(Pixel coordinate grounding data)
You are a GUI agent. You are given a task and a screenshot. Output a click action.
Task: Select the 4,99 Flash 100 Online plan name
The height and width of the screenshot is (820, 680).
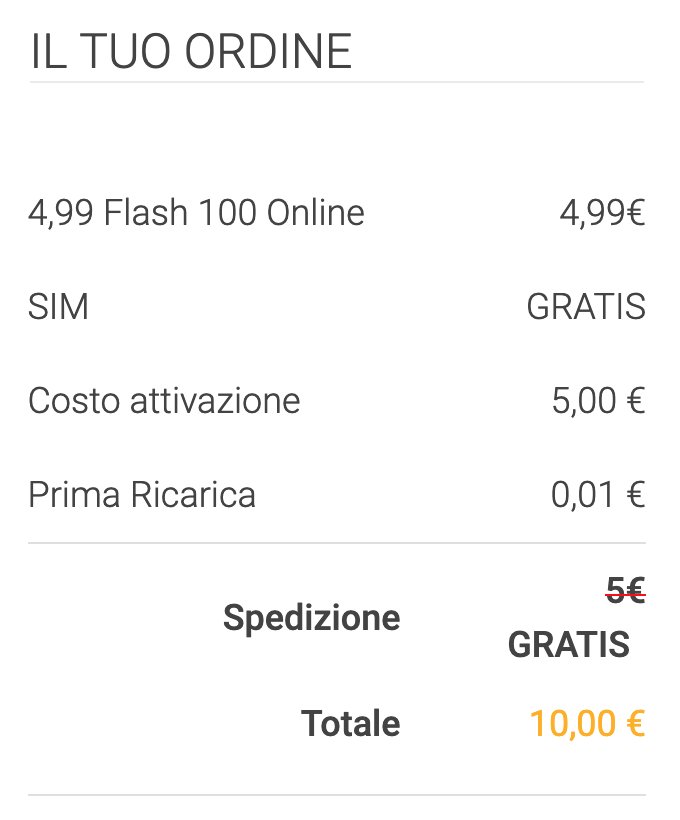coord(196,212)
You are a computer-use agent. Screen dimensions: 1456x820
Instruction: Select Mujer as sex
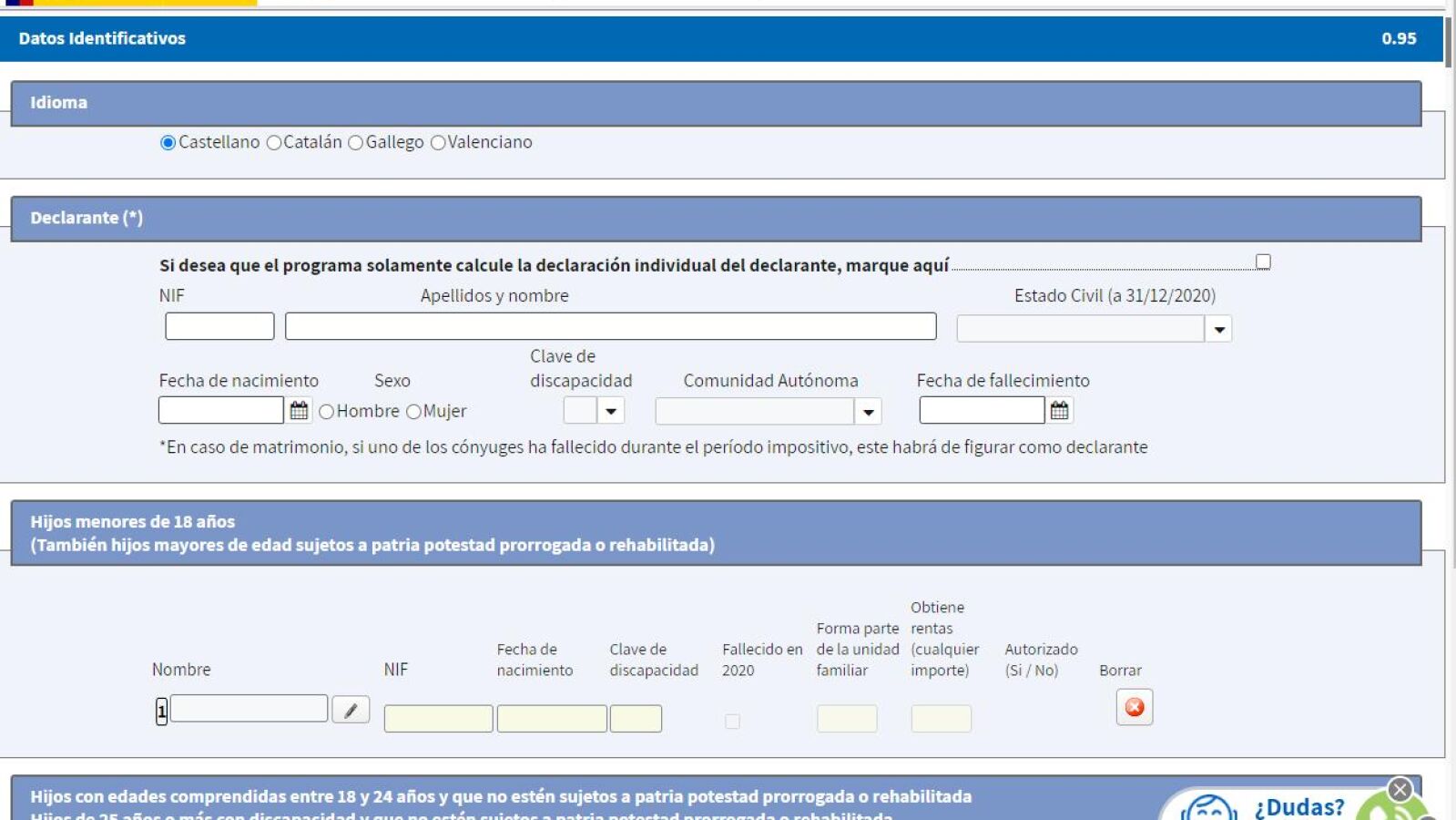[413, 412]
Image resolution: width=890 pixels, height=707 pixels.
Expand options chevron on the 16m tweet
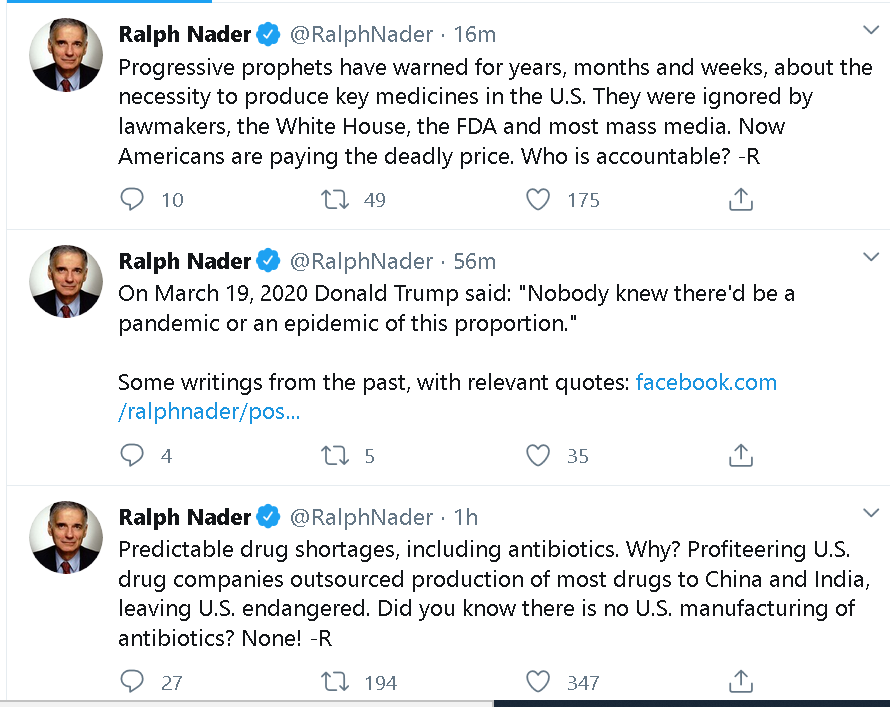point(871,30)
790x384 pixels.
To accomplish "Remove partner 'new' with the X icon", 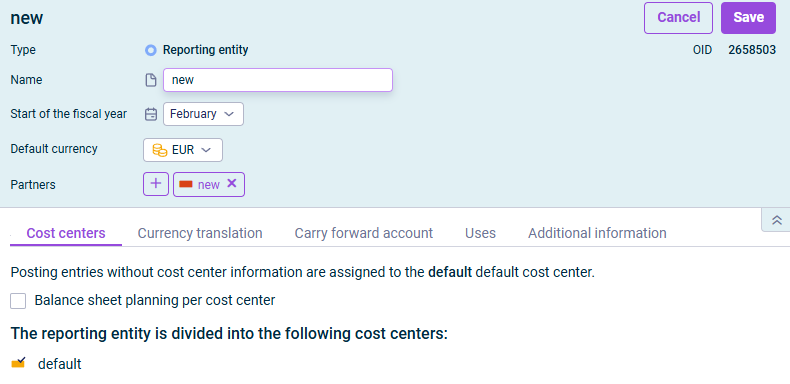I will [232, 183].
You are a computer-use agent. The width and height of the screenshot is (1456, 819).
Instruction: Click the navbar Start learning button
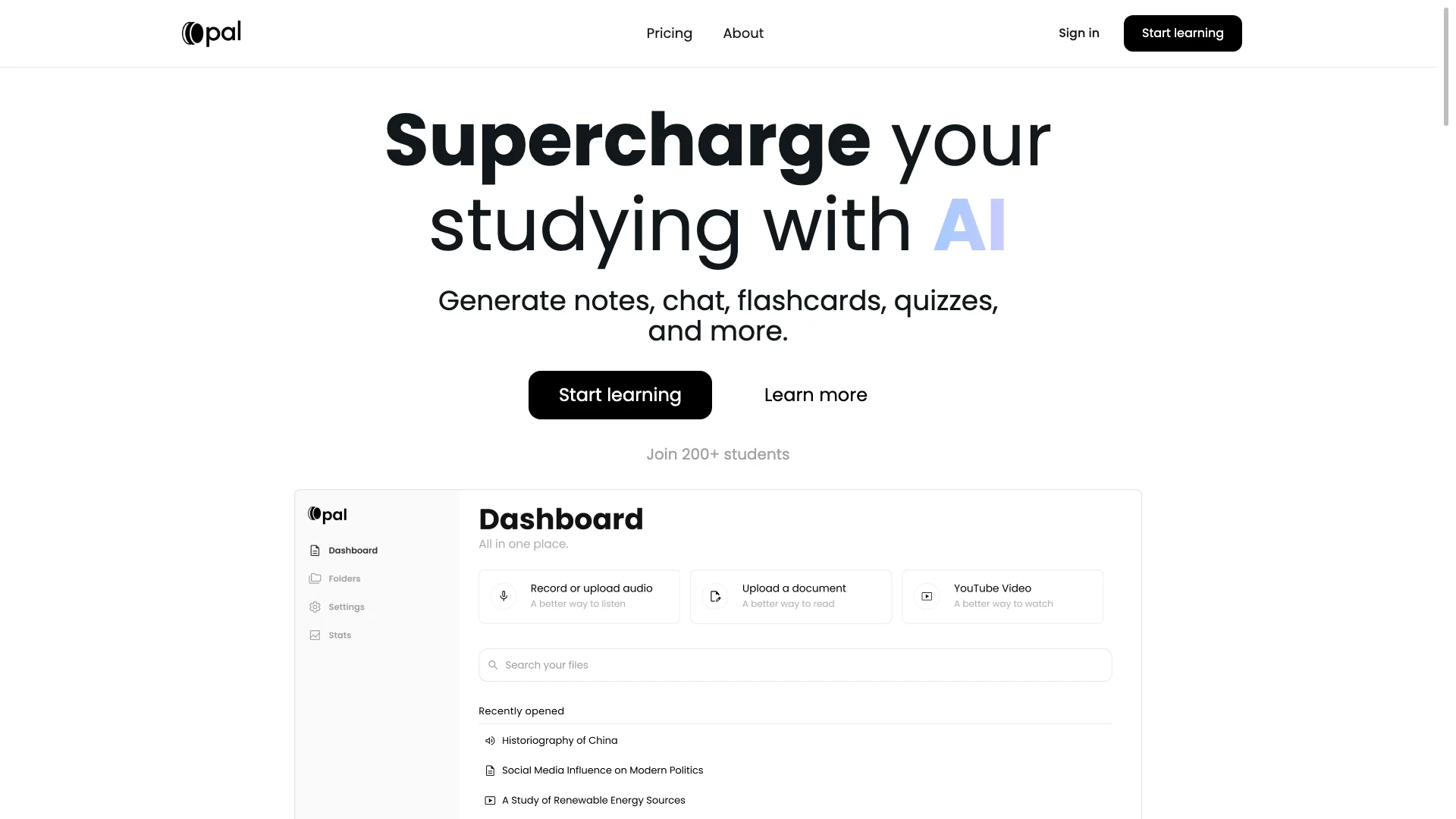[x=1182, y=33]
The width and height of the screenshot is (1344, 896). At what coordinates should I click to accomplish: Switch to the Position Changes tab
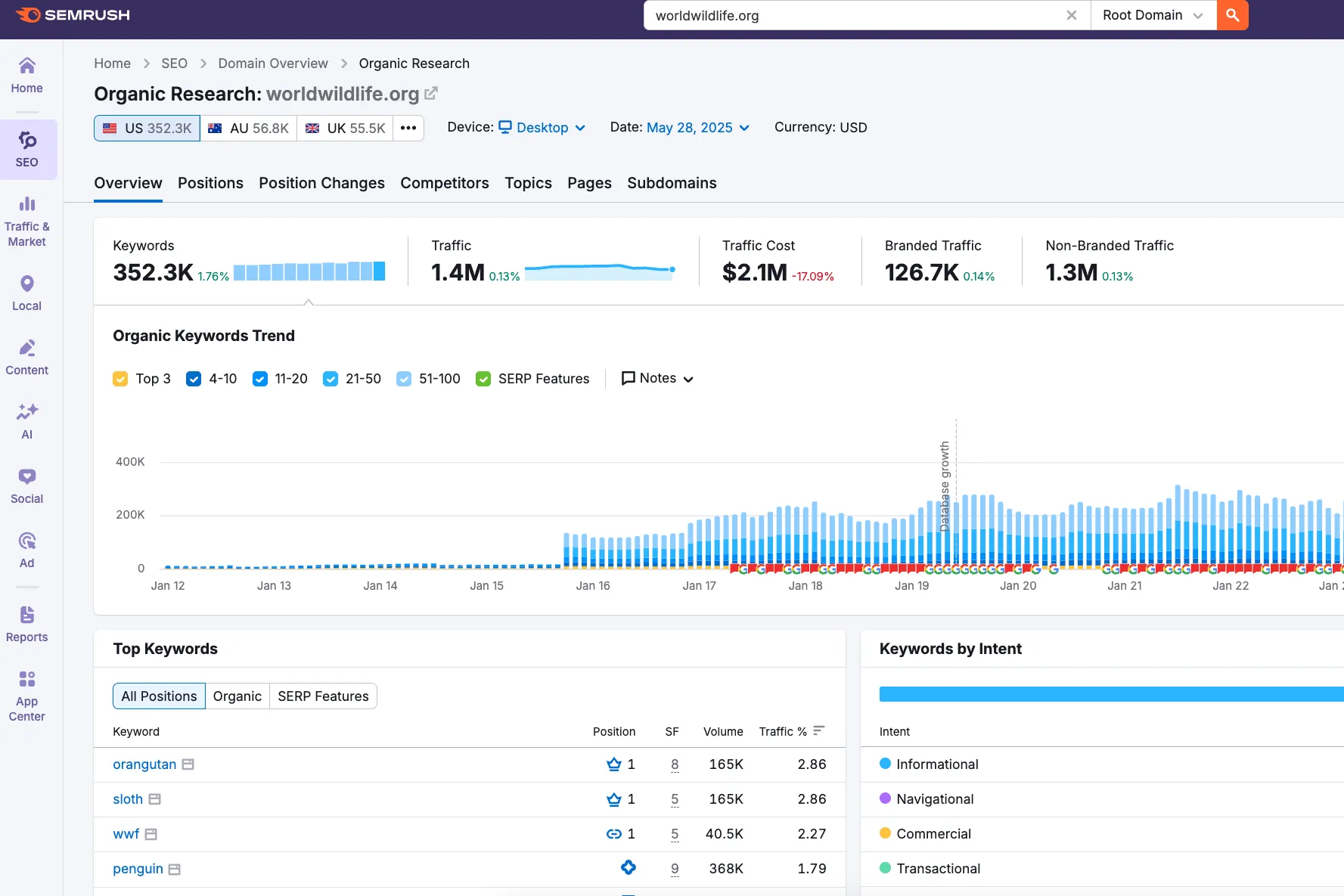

▸ **What you are asked to do**
Looking at the entries above, count each line in which the word "pixels" occurs, then give the total and nothing further.

▸ **Solution to this problem**
2